Loggins successfully appealed the death sentence he initially received on the grounds that he was a minor when he committed the crime.
In 2005, that sentence was overturned and his sentence was amended to life in prison without parole.
This week, however, the 11th U.S. Circuit Court of Appeals rejected his follow-up arguments that the state of Alabama also violated his constitutional rights when it imposed the lesser alternative sentence.
In their lengthy opinion, justices outlined the events of Feb. 21, 1994, when the four teenagers spotted Ms.

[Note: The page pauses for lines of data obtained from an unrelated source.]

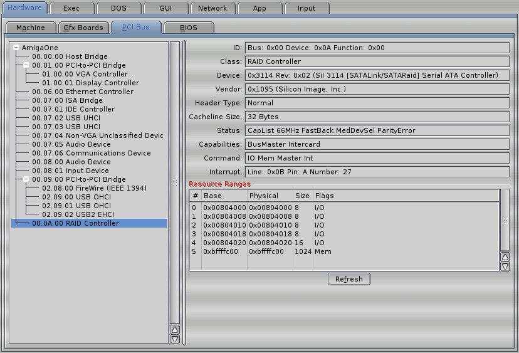The image size is (519, 353).
Task: Open the Gfx Boards sub-tab
Action: coord(82,28)
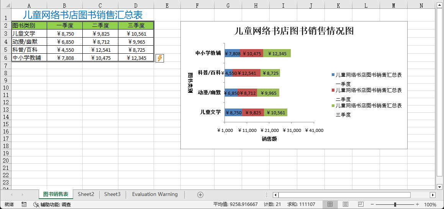Select cell B3 with ¥8,750
This screenshot has height=209, width=444.
click(65, 34)
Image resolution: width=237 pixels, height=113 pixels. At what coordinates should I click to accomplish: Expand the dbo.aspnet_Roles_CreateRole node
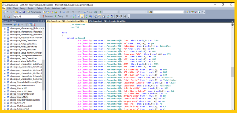(x=5, y=41)
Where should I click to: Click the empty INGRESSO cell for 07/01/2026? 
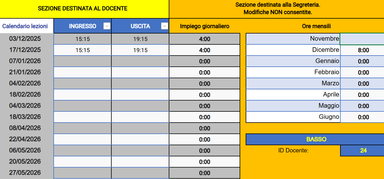pyautogui.click(x=83, y=61)
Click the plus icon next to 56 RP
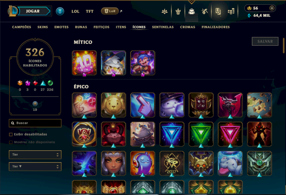This screenshot has width=286, height=195. tap(272, 8)
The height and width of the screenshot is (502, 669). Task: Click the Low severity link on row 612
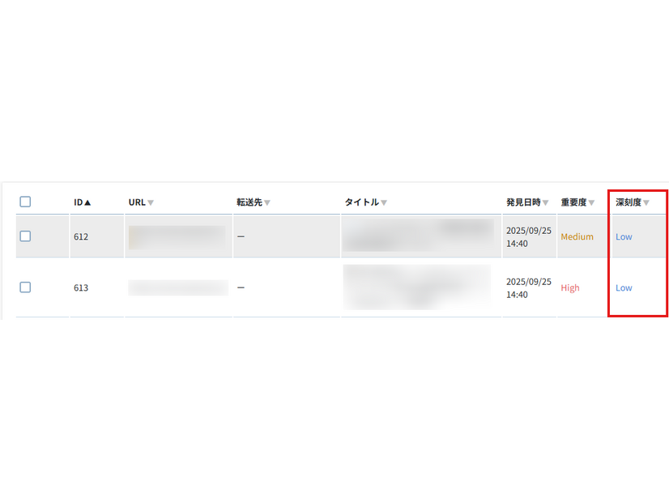[623, 236]
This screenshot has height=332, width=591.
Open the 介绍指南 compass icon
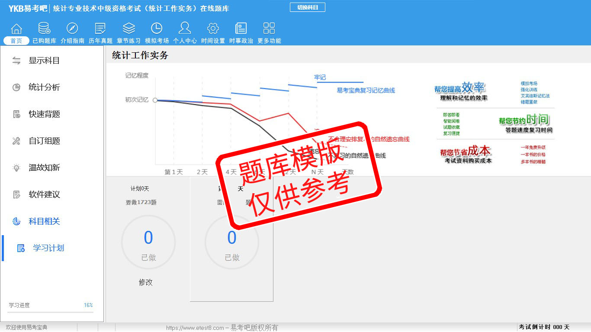[72, 29]
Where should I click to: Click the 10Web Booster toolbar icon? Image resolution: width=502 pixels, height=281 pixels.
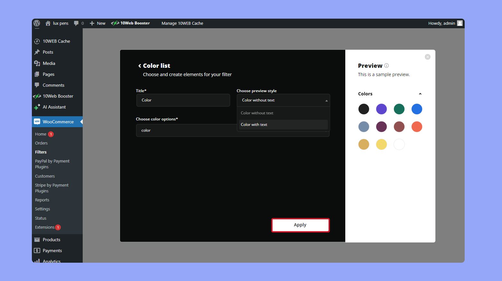coord(115,23)
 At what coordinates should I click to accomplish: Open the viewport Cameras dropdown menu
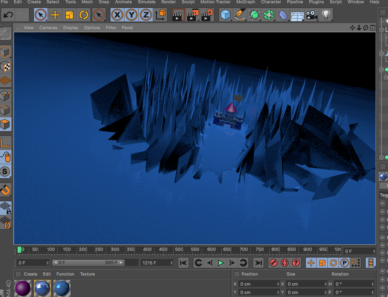(48, 28)
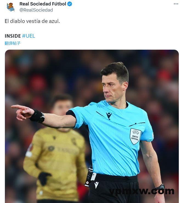Screen dimensions: 181x203
Task: Click the black wristband on the outstretched arm
Action: pyautogui.click(x=37, y=116)
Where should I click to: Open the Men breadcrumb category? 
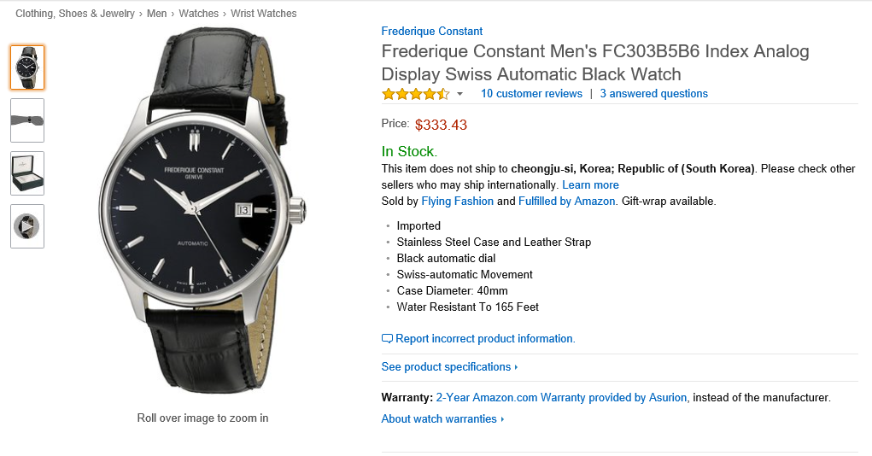(x=156, y=14)
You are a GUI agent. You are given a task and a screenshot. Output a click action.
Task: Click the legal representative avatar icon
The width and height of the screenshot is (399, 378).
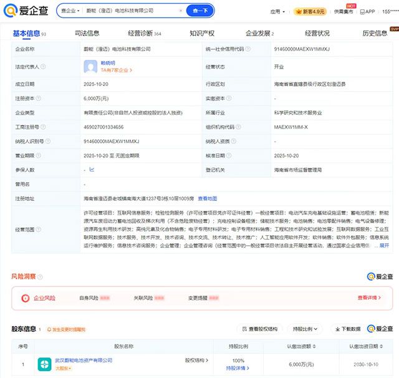tap(91, 66)
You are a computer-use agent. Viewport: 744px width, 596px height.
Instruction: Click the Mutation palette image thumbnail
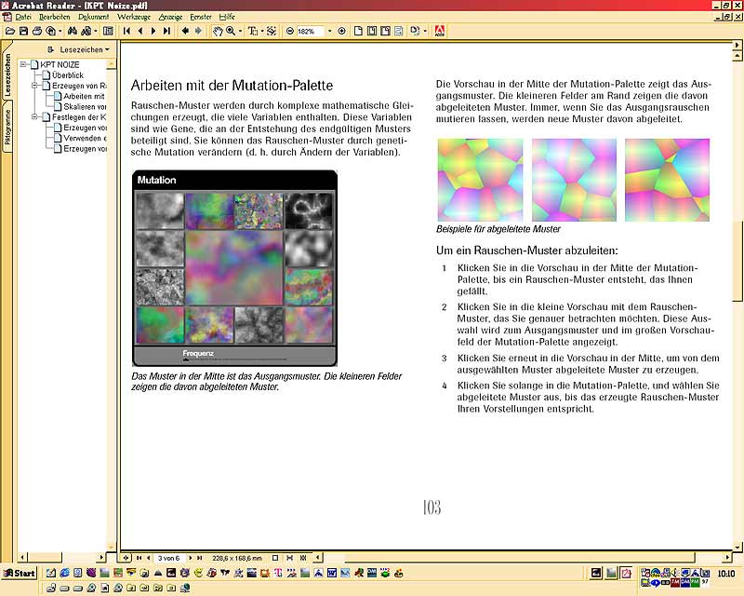[x=234, y=268]
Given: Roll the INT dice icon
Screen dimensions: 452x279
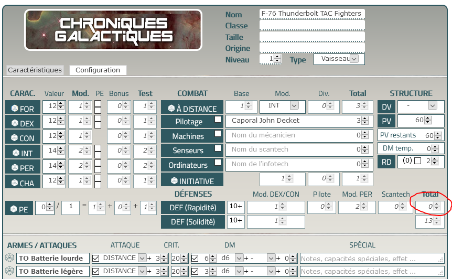Looking at the screenshot, I should 14,153.
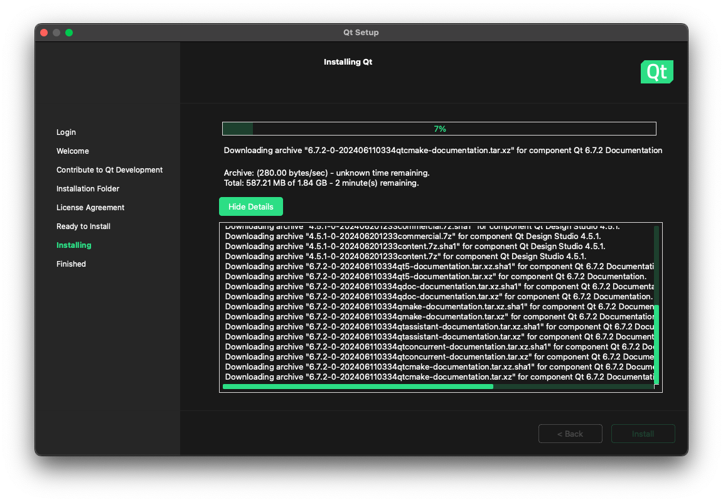Go to the Installation Folder step
Viewport: 723px width, 502px height.
click(x=88, y=189)
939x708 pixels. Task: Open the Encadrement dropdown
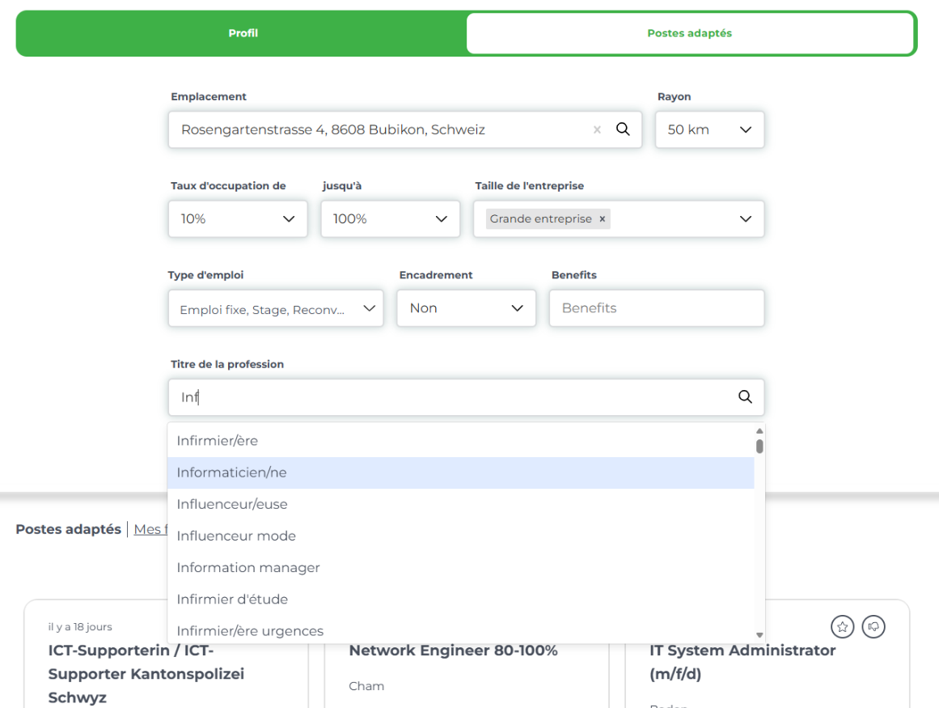point(466,308)
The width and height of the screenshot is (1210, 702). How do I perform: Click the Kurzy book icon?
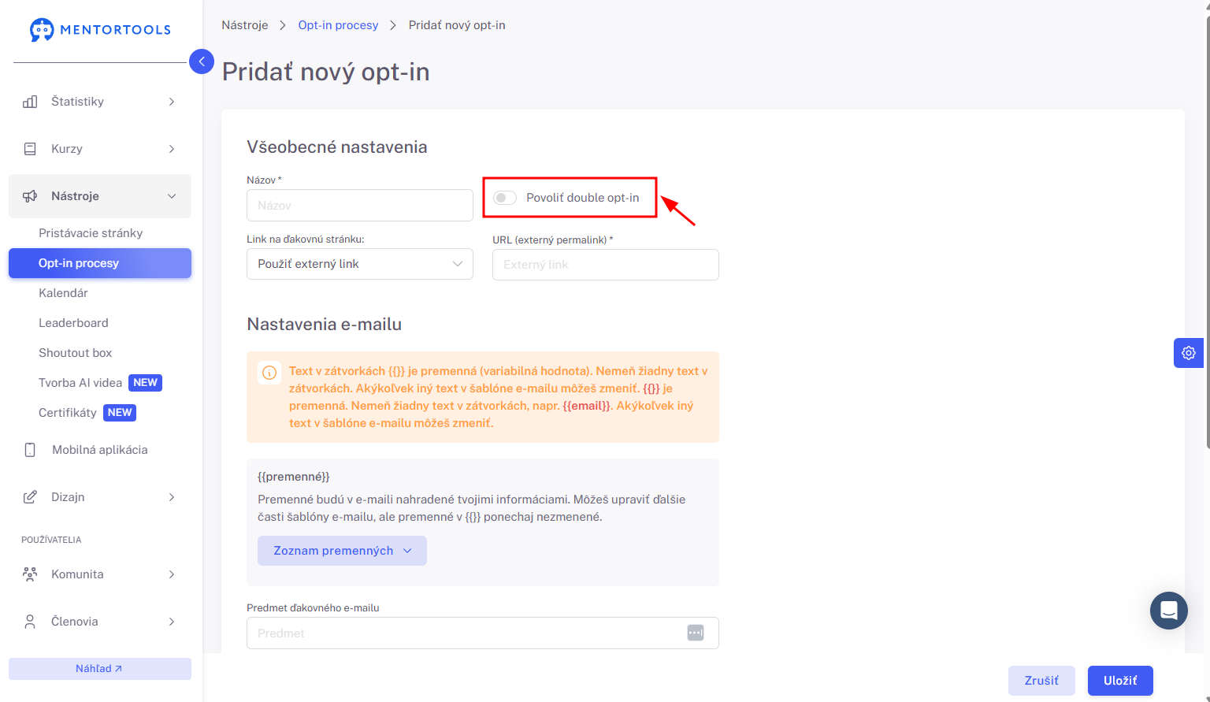pyautogui.click(x=30, y=149)
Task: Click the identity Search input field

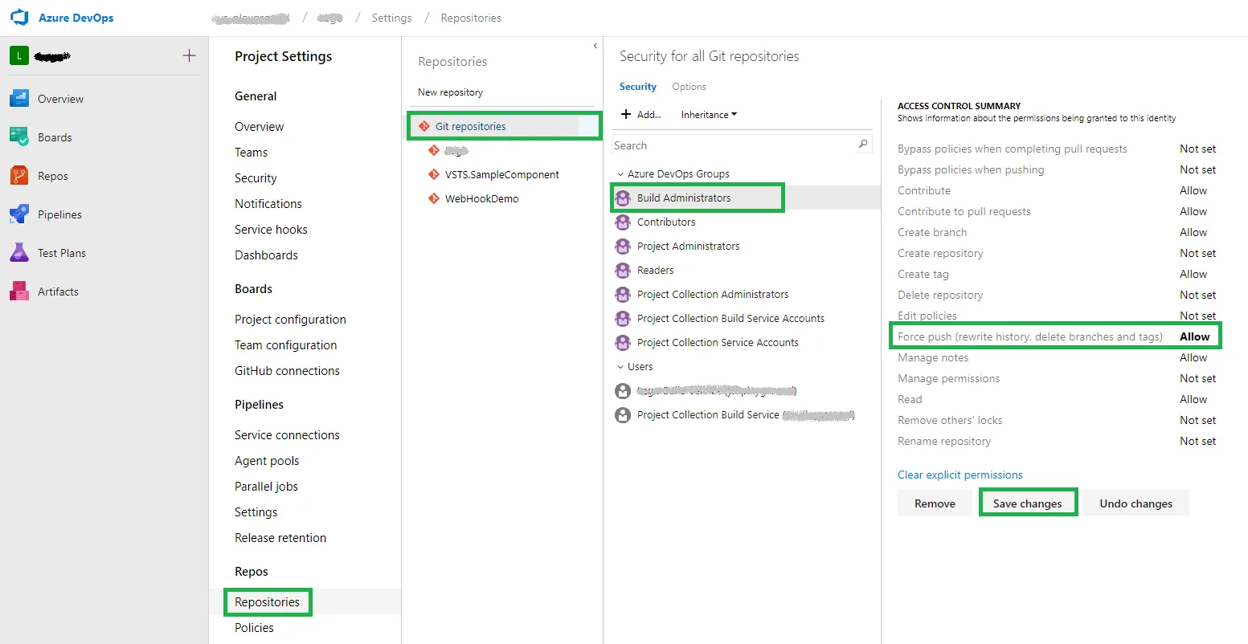Action: coord(731,145)
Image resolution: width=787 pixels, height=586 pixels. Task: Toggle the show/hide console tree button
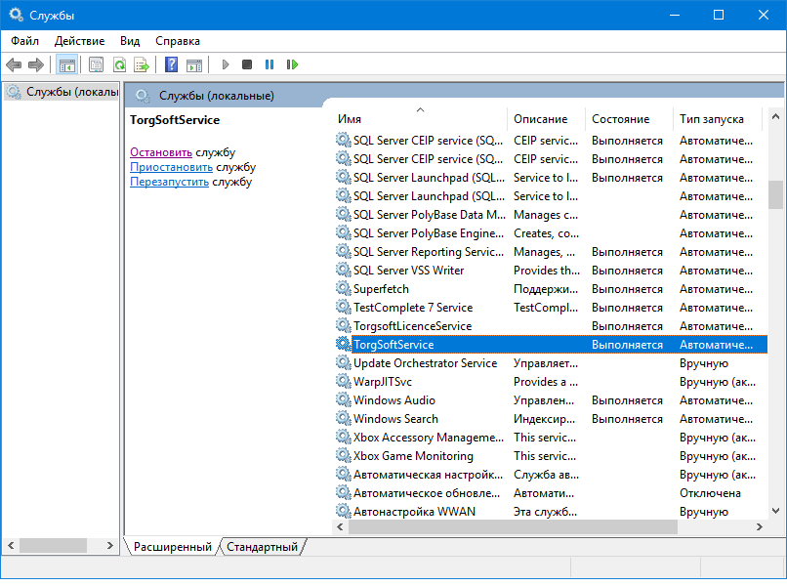tap(67, 64)
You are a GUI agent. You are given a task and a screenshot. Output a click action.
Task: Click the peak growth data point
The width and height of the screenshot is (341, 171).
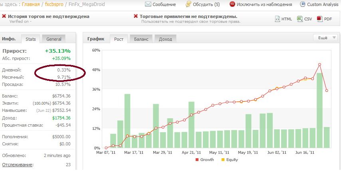tap(319, 65)
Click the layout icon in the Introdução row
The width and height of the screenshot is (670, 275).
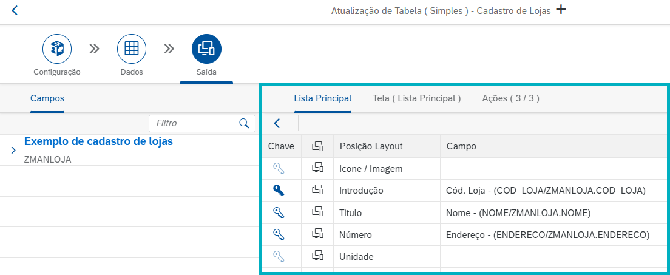[317, 190]
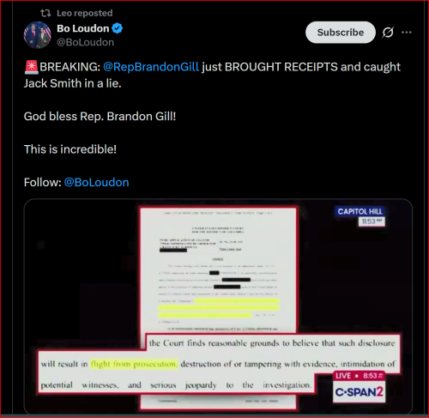This screenshot has height=418, width=429.
Task: Open the Bo Loudon display name
Action: pyautogui.click(x=83, y=28)
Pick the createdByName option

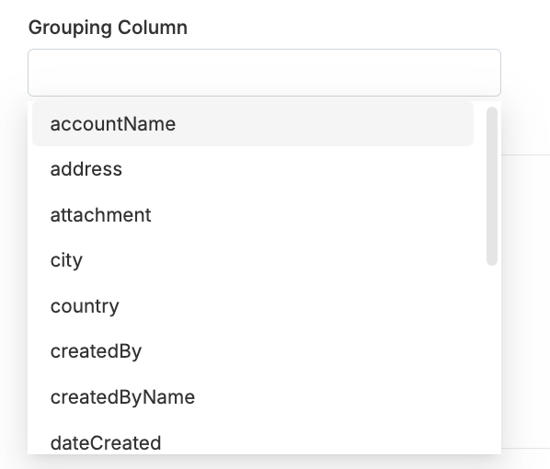[253, 397]
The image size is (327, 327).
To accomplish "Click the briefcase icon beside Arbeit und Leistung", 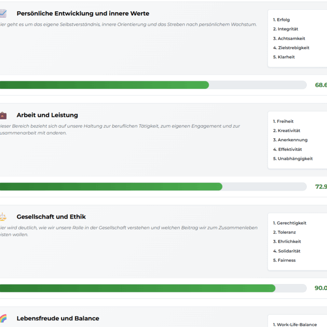I will point(3,115).
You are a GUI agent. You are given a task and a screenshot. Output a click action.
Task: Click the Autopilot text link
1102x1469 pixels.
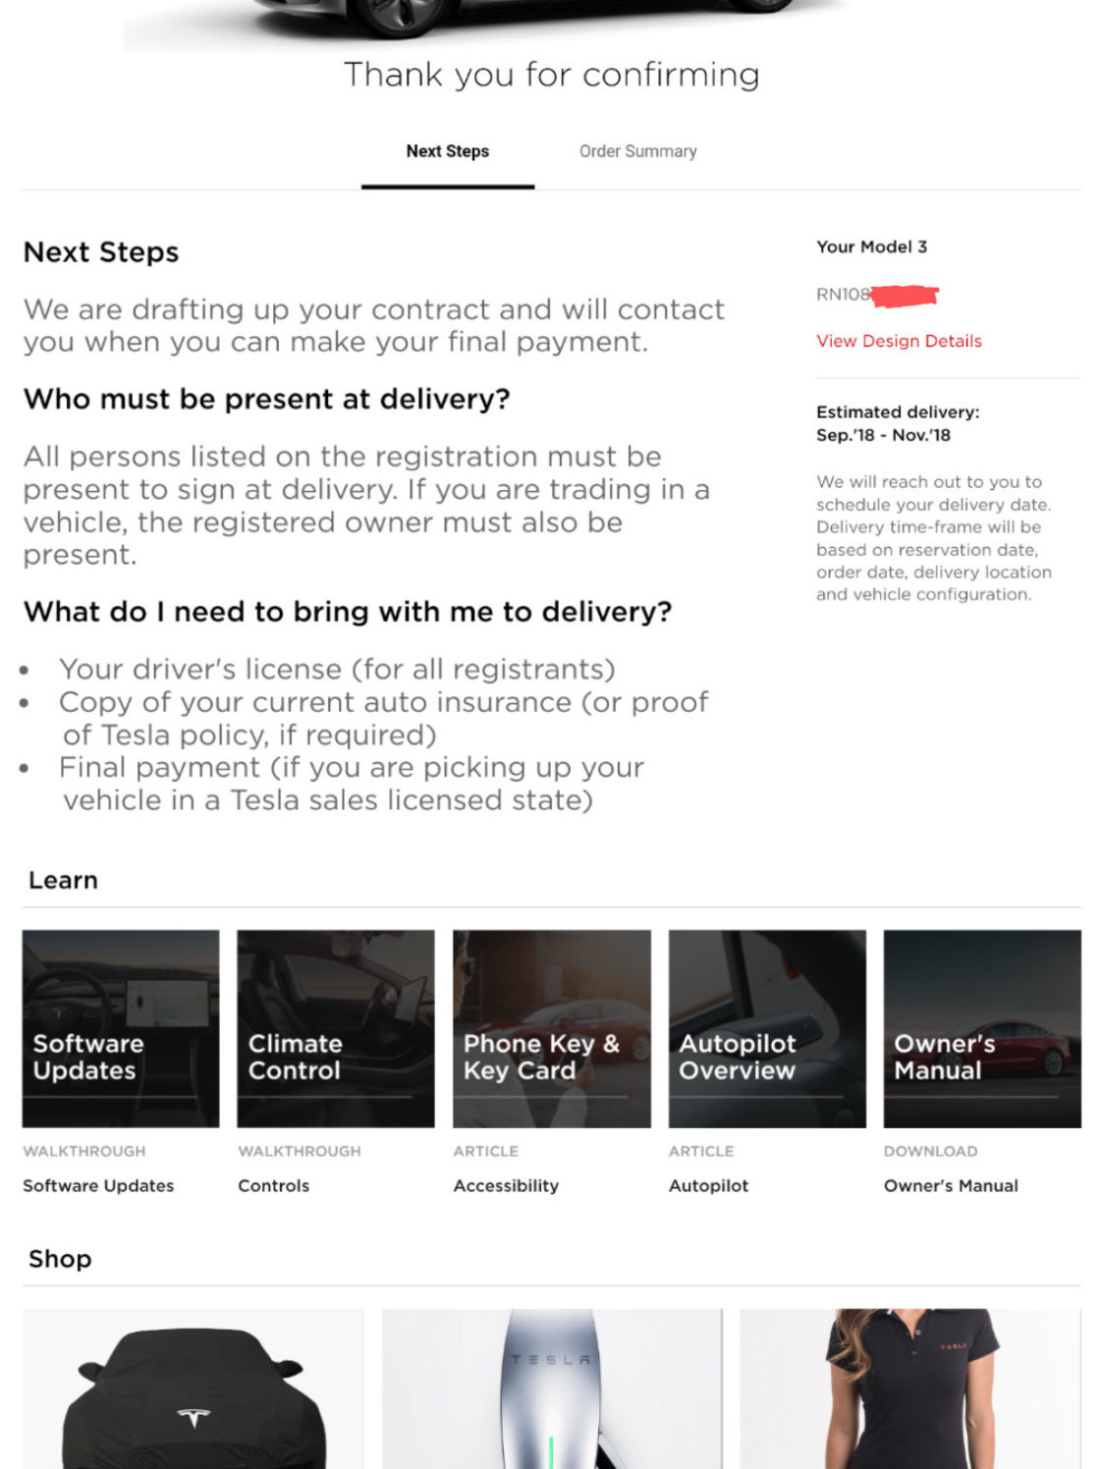(x=708, y=1185)
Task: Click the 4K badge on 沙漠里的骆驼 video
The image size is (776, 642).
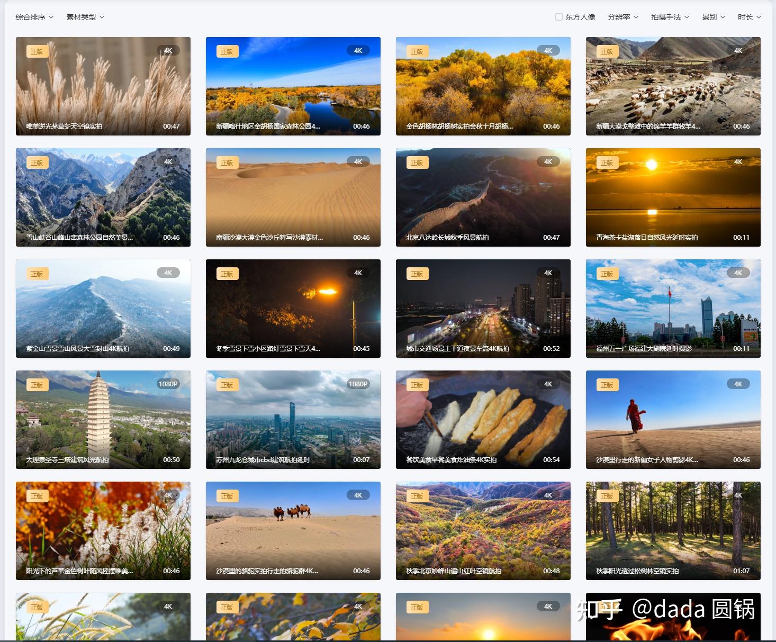Action: (358, 495)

DeBlieux at an interstate exit near Birmingham as the 37-year-old woman attempted to hitchhike from Chattanooga to her mother’s home in West Monroe, La.
After luring the woman into their vehicle by promising to take her to Louisiana, the teenagers – Carey Dale Grayson, Trace Duncan, Louis Mangione and Loggins – drove her to a remote area where they kicked, strangled and beat her with beer bottles for hours, evidence in the case revealed.
Finally, when they realized the victim was still alive, Loggins stood on Ms. DeBlieux’s throat so that she could not breathe, testimony indicated.
An autopsy conducted after her mutilated body was discovered revealed that “Deblieux’s face was covered with lacerations, every bone in her face was fractured at least once, almost every bone in her skull was fractured, a tooth was missing, her left eye was collapsed, her right eye had hemorrhaged, there were two large incisions in her chest, her left lung had been removed, she had 180 post-mortem stab wounds, and all of her fingers and both thumbs had been cut off.”